If you are a creative and energetic person, like the idea of working with people on a personal level, are interested in human growth and development and are stimulated by the intellectual challenges and aesthetic physical environment of the college campus, you should consider a career in college student affairs.
Student affairs professionals work with students individually and in groups, to help them gain the maximum success and benefit from their college experience and to promote the personal growth and development of the "whole" student. A broad range of career specializations are available with many entry level positions available each year in colleges and universities nationwide.
Admissions professionals are primarily responsible for recruiting and admitting students to the institution. Admissions specialists market and promote the institution to potential students. They recruit those students whose educational needs are best matched by the institution's programs. Admissions professionals are often responsible, in collaboration with other student affairs departments, for developing programs to help students succeed at the institution. Entry level positions in Admissions generally require a bachelor's degree while a master's degree is usually preferred for upper management.

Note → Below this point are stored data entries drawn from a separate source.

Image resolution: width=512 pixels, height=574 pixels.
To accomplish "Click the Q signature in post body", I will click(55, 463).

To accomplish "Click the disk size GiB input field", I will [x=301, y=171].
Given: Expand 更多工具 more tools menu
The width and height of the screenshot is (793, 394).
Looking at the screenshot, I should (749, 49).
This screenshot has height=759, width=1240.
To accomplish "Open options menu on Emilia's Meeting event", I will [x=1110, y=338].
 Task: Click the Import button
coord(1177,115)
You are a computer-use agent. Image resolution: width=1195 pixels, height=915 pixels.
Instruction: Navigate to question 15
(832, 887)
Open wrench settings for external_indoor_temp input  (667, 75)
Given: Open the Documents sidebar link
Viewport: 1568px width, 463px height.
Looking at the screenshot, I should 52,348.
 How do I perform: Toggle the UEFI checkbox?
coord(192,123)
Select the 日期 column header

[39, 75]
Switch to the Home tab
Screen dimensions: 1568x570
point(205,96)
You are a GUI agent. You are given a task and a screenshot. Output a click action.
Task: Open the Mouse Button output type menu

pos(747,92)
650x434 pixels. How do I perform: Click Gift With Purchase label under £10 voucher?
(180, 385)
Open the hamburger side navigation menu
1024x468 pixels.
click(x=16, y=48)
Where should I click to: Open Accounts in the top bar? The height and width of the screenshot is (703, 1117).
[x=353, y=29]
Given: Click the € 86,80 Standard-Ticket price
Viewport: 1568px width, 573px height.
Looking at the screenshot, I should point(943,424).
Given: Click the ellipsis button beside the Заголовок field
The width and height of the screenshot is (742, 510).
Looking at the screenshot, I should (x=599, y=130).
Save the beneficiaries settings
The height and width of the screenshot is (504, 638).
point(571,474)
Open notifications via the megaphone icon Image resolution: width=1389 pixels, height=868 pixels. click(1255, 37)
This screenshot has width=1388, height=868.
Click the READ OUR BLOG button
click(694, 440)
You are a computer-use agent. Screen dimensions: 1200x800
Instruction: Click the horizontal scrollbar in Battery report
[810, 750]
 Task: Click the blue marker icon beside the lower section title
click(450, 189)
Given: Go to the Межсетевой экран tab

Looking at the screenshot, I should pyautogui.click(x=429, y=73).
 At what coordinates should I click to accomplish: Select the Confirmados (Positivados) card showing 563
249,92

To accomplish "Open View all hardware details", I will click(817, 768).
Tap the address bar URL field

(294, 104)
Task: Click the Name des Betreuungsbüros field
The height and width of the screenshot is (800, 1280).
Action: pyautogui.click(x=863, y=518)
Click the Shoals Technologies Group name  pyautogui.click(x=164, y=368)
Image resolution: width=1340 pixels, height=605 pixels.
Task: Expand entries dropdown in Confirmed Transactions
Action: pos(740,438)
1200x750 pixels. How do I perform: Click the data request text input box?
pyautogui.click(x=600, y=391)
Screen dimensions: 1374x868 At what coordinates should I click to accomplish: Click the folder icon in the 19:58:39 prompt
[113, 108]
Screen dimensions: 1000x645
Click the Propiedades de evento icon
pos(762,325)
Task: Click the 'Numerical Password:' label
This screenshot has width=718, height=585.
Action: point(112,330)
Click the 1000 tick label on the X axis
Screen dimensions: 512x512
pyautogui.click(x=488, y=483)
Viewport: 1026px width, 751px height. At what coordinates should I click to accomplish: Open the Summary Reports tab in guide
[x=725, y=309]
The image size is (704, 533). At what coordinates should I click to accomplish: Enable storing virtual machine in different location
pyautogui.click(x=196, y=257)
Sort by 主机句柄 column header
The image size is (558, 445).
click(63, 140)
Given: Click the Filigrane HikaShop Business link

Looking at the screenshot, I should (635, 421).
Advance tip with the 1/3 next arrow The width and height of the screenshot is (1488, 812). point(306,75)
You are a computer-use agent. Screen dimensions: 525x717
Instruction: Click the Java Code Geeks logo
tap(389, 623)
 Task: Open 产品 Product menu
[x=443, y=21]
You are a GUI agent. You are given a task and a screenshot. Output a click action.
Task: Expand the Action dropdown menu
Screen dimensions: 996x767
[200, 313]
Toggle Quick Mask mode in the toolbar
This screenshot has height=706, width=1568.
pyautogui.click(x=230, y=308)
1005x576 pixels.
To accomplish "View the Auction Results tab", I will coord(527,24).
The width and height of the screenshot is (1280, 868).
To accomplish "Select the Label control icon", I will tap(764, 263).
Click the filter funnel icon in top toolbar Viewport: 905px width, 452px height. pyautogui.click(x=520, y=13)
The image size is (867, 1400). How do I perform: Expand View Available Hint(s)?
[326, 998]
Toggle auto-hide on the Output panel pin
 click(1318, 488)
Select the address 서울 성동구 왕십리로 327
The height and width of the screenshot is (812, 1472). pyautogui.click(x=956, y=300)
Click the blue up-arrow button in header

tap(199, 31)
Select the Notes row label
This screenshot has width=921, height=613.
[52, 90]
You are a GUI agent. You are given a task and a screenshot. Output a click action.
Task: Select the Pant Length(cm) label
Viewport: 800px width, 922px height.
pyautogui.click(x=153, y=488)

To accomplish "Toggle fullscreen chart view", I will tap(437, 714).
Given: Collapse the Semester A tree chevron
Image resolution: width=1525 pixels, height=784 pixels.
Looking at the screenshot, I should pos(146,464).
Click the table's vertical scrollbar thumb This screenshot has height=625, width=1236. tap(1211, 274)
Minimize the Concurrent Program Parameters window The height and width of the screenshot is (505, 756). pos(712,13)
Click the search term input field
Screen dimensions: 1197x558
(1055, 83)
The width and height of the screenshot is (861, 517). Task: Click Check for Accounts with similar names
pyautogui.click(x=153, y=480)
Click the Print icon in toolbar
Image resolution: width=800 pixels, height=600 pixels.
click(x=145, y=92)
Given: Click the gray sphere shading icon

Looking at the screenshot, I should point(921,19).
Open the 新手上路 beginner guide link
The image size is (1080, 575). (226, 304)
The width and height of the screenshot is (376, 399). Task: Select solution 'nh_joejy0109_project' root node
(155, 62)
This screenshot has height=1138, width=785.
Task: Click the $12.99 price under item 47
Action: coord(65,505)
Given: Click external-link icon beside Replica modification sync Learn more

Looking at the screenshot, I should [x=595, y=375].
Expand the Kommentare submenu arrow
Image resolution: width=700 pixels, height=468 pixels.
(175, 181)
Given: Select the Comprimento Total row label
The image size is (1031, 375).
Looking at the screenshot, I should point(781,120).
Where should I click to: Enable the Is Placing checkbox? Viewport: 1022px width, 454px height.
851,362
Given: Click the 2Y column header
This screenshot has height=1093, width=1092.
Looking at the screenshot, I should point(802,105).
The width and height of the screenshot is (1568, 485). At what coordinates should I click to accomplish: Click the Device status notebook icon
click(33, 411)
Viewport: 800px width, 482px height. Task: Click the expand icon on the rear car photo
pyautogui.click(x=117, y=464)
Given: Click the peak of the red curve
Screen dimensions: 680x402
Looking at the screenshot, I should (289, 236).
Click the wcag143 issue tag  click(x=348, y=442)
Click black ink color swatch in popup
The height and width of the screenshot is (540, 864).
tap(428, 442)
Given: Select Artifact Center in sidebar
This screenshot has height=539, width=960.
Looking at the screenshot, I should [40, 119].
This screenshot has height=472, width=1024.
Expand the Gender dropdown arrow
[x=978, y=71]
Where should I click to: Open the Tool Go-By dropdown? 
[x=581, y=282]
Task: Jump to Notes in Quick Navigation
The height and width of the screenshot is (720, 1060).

Alcohol and Drug Education
Professionals in this relatively new student affairs field are primarily responsible for developing campus wide educational programs regarding problems associated with alcohol and other drug abuse. Alcohol and drug education specialists recommend campus alcohol and drug policies, conduct studies of university community members' attitudes, knowledge and behavior relative to alcohol and other drugs, and provide referral counseling for those who need extended treatment. A master's degree in counseling, student personnel, or health education is generally preferred for a professional position in this field.
Campus Activities and Student Organizations
Student activities specialists provide programs and activities designed to foster development of the "whole student." Through their participation in co-curricular activities and organizations, students are provided opportunities to develop leadership, planning, and organizational skills which will be useful to them in their future lives. A master's degree in college student personnel is usually required for positions in student activities though some entry level positions may require only a bachelor's degree.
Campus Student Center/Student Union
Professionals in this field manage student centers or unions which provide learning and social environments within which students can interact with one another while providing facilities and services that support the entire campus community in the areas of conference planning, retail services, and recreational opportunities. A master's degree in college student personnel is usually required for positions in student centers though some entry level positions may require only a bachelor's degree.
Career services professionals help students identify and implement career plans. Career services may include career testing, career counseling to help students identify career and academic goals, a career information library, computerized career guidance, part-time employment services, job search counseling and educational programs, and direct placement services through full-time employment listings and on-campus interviews with employer organizations. A master's degree in education, student personnel, or counseling is usually required for professional positions in career services.
College counseling professionals provide personal, social, and career counseling, individually and in groups, to help students increase self understanding,adjust to the demands of college life, and to resolve and cope with personal problems which may interfere with academic performance. Campus counseling centers may also provide such services as educational, career, and psychological testing, consultation with faculty and staff, supervised training of psychologist and counselor trainees, training for student paraprofessionals, and mental health seminars and workshops. A master's degree in counseling, clinical psychology, or social work is the minimum academic requirement for college counseling positions. A doctoral degree is frequently preferred or required.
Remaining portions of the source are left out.